Two hard rules: never mutate anything outside spec/status and your own fields, and make the conversion total — every object the apiserver hands you must convert or the whole batch fails. Conversion runs on the hot path of every cross-version read, so keep it allocation-light and never call back into the apiserver.

4. Structural schemas, validation, defaulting, status

Since apiextensions.k8s.io/v1, every CRD schema must be structural: each level specifies its type, no bare additionalProperties: true at the root, and value-validations (like oneOf) only inside properties/items. Structural schemas are the precondition for server-side defaulting, pruning, and the conversion machinery.

openAPIV3Schema:
  type: object
  properties:
    spec:
      type: object
      required: ["resources"]
      properties:
        resources:
          type: object
          properties:
            replicas:
              type: integer
              minimum: 1
              maximum: 50
              default: 3              # server-side defaulting
        tier:
          type: string
          enum: ["bronze", "silver", "gold"]
          default: "bronze"
    status:
      type: object
      properties:
        readyReplicas: { type: integer }
      x-kubernetes-preserve-unknown-fields: false
  required: ["spec"]

Pruning is automatic with structural schemas: any field a client sends that is not in the schema is dropped, not stored. If you genuinely need to keep arbitrary keys (rare), opt in with x-kubernetes-preserve-unknown-fields: true on that node only.

Declaring the status subresource changes semantics: writes to /widgets/foo ignore the status stanza, and status is only mutated via /widgets/foo/status. This is what lets your controller update status without fighting the user’s spec edits, and it bumps metadata.generation only on spec changes — the signal your reconcile loop watches.

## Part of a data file

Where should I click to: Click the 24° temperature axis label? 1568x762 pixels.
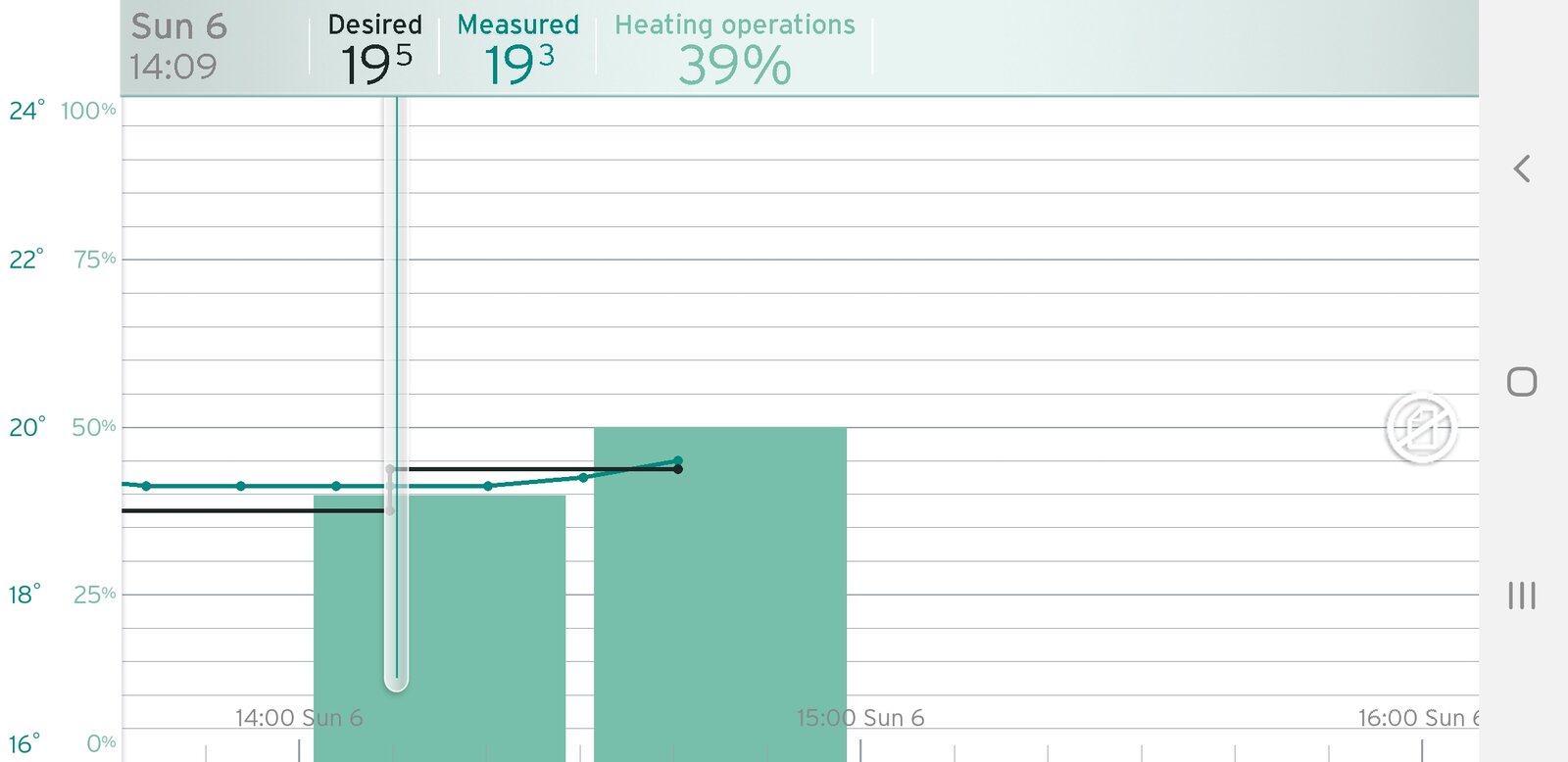pyautogui.click(x=25, y=111)
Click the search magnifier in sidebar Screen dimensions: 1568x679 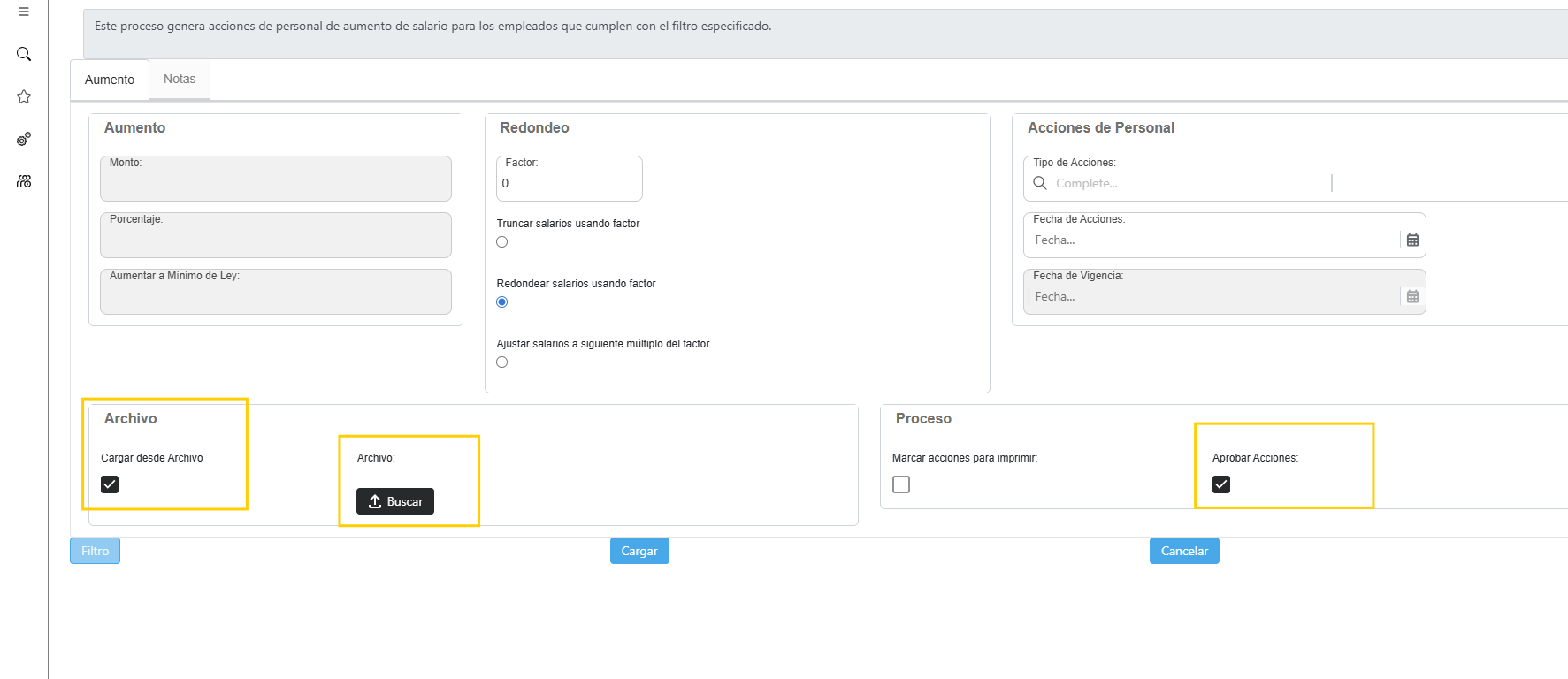coord(24,54)
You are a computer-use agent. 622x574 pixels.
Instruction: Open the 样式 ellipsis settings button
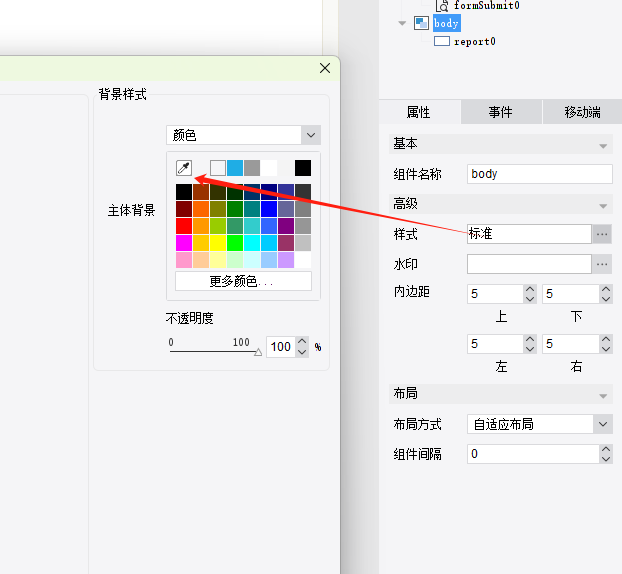[602, 234]
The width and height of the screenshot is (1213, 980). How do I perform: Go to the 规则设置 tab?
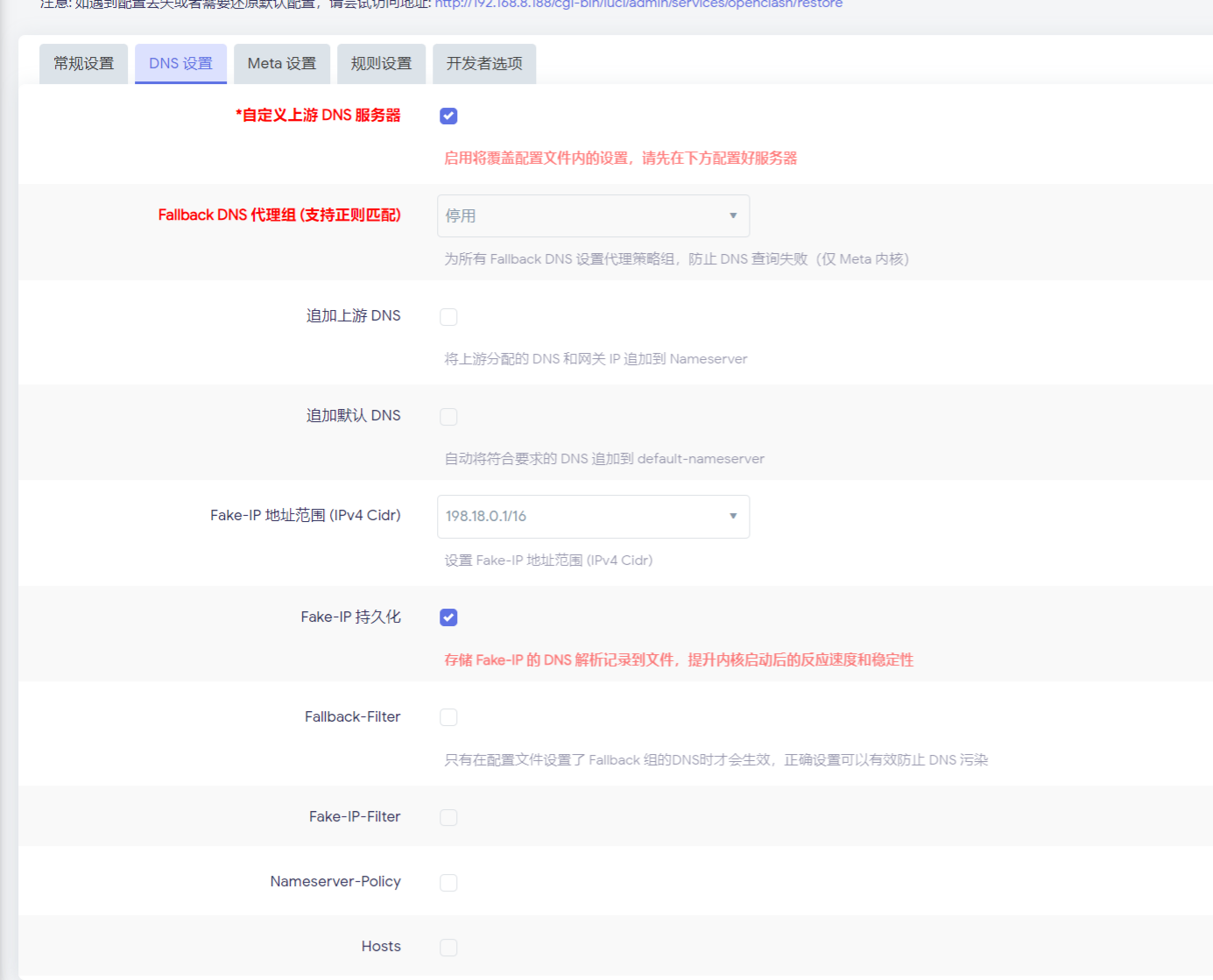[x=381, y=64]
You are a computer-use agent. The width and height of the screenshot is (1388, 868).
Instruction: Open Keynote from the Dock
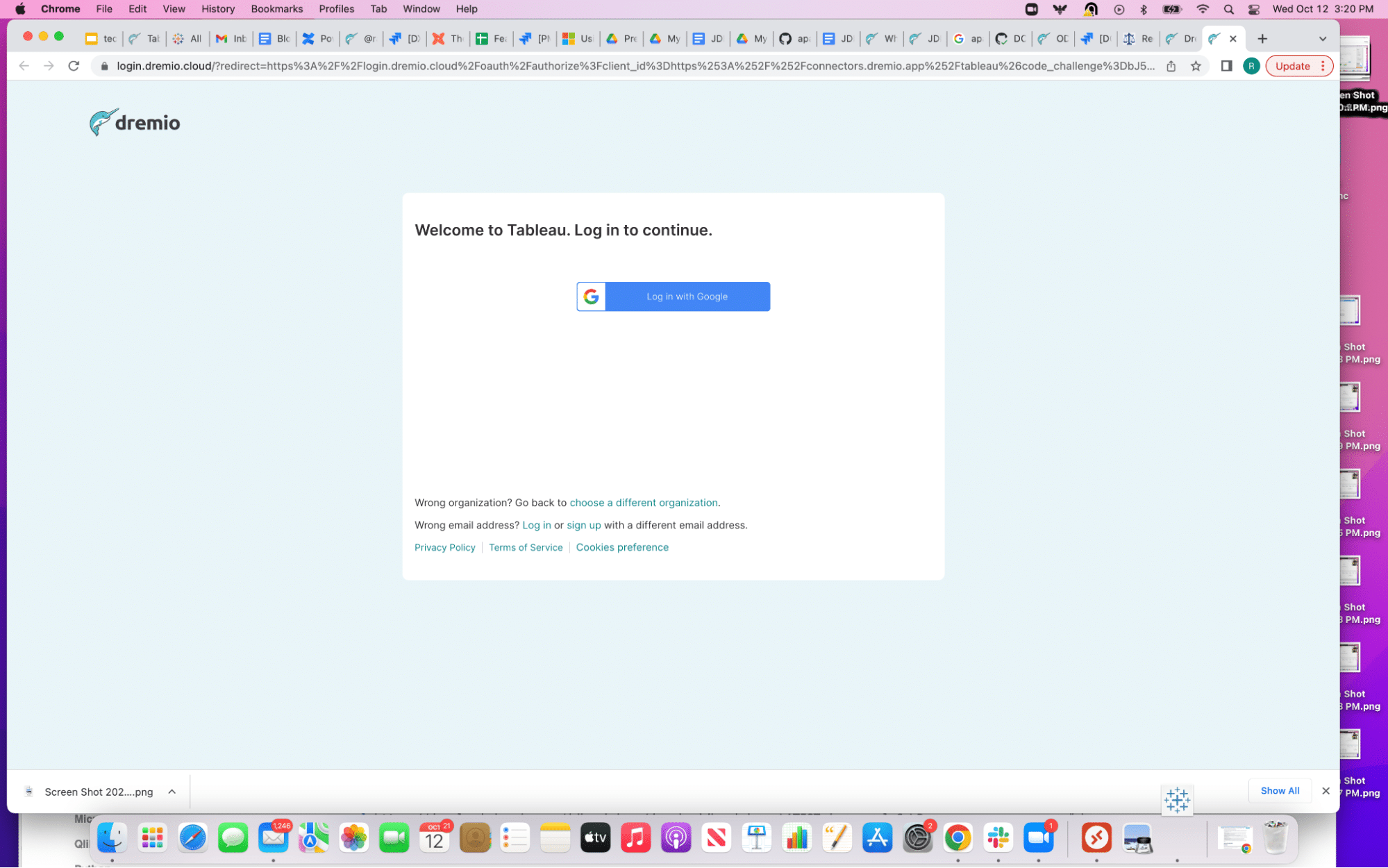click(756, 837)
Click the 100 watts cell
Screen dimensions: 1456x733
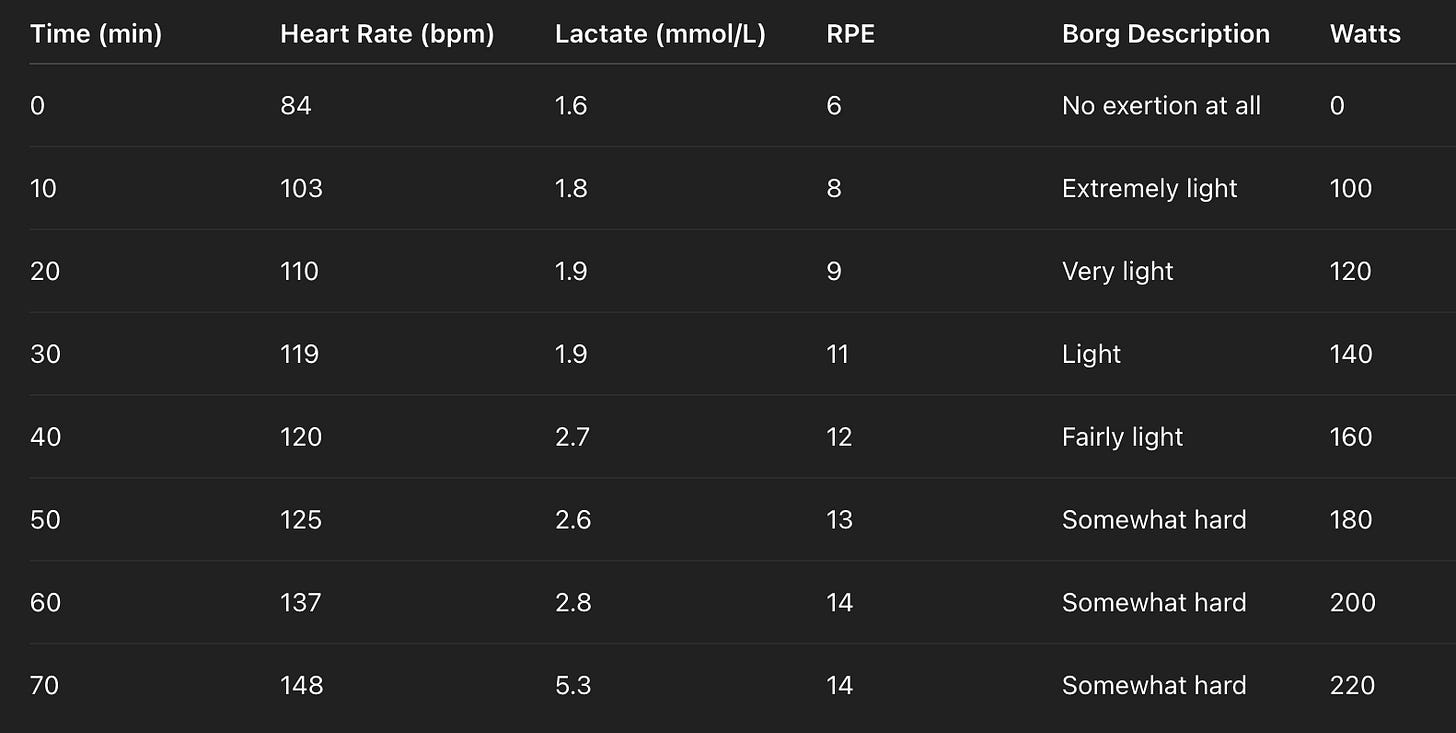(x=1351, y=189)
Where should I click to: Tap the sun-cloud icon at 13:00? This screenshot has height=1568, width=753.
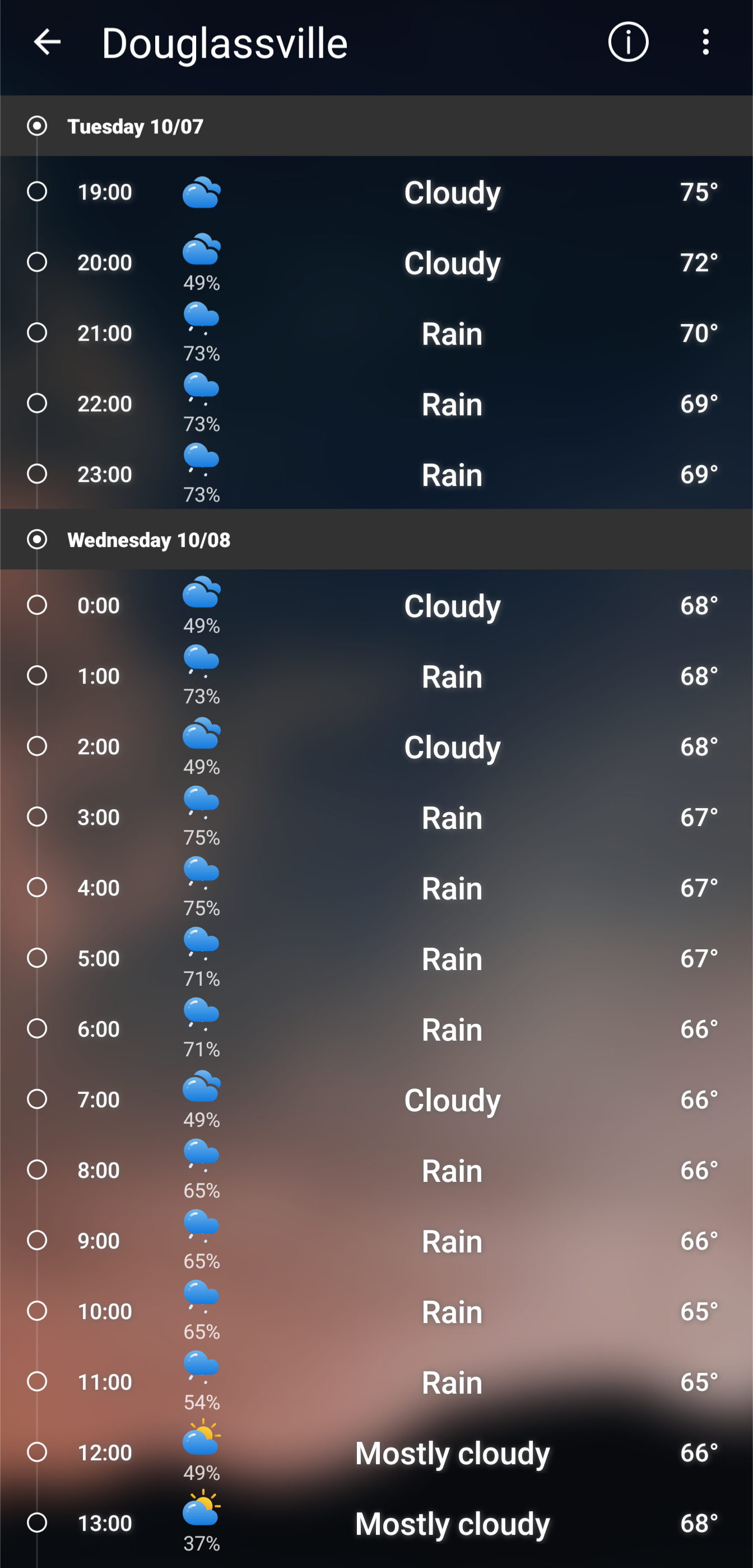pyautogui.click(x=202, y=1509)
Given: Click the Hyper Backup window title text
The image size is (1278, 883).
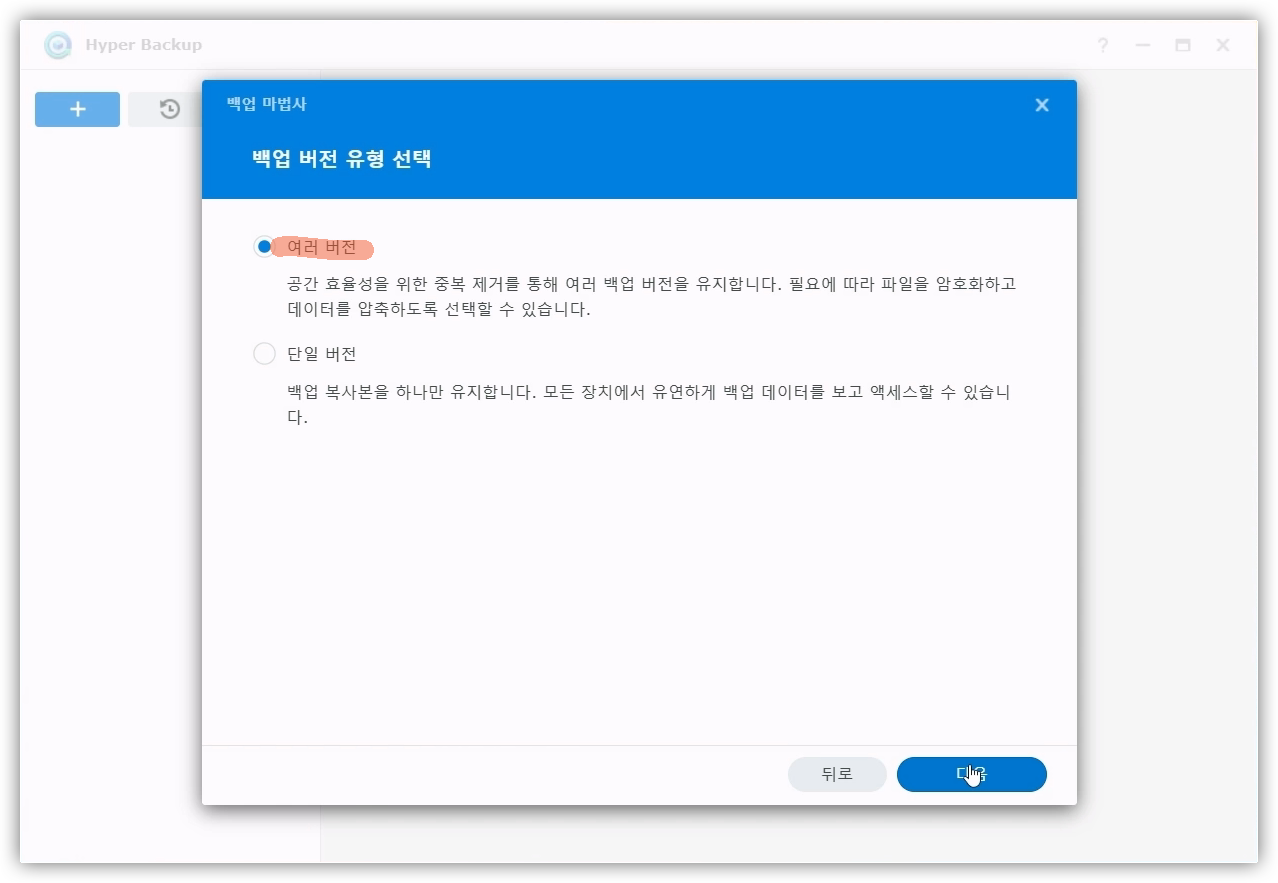Looking at the screenshot, I should tap(143, 45).
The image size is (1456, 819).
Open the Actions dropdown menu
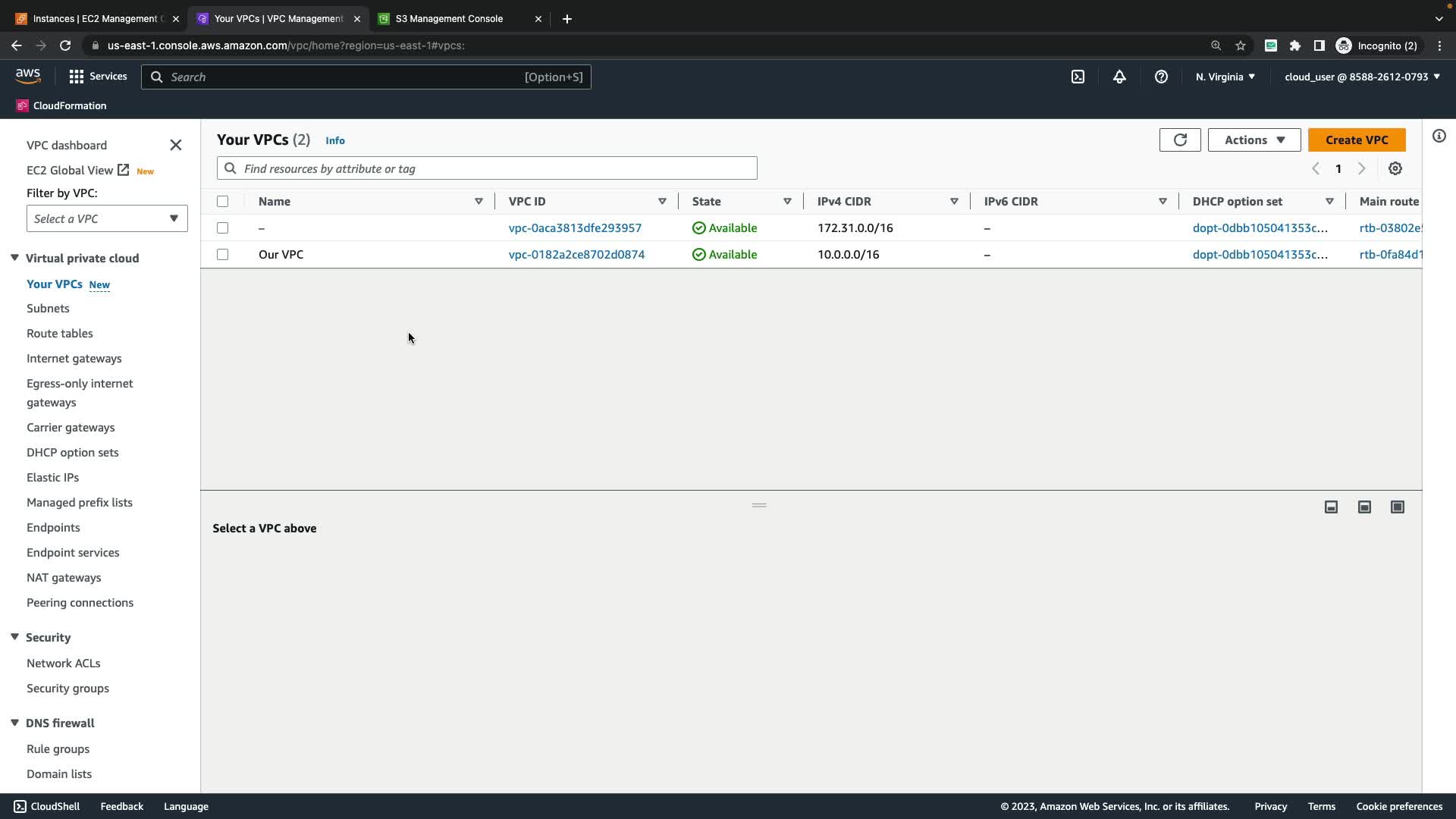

## What to produce
Decide whether each statement agrees with the excerpt on CRD schemas, answering yes or no and quoting the words of the excerpt that settle it. (a) With a structural schema, a field a client sends that the schema lacks is kept in storage. (b) Once the status subresource is declared, status is changed only through the /status path. (c) Conversion code may call back into the apiserver.

## Result of the exercise
(a) No: "any field a client sends that is not in the schema is dropped, not stored."
(b) Yes: "status is only mutated via /widgets/foo/status."
(c) No: "never call back into the apiserver."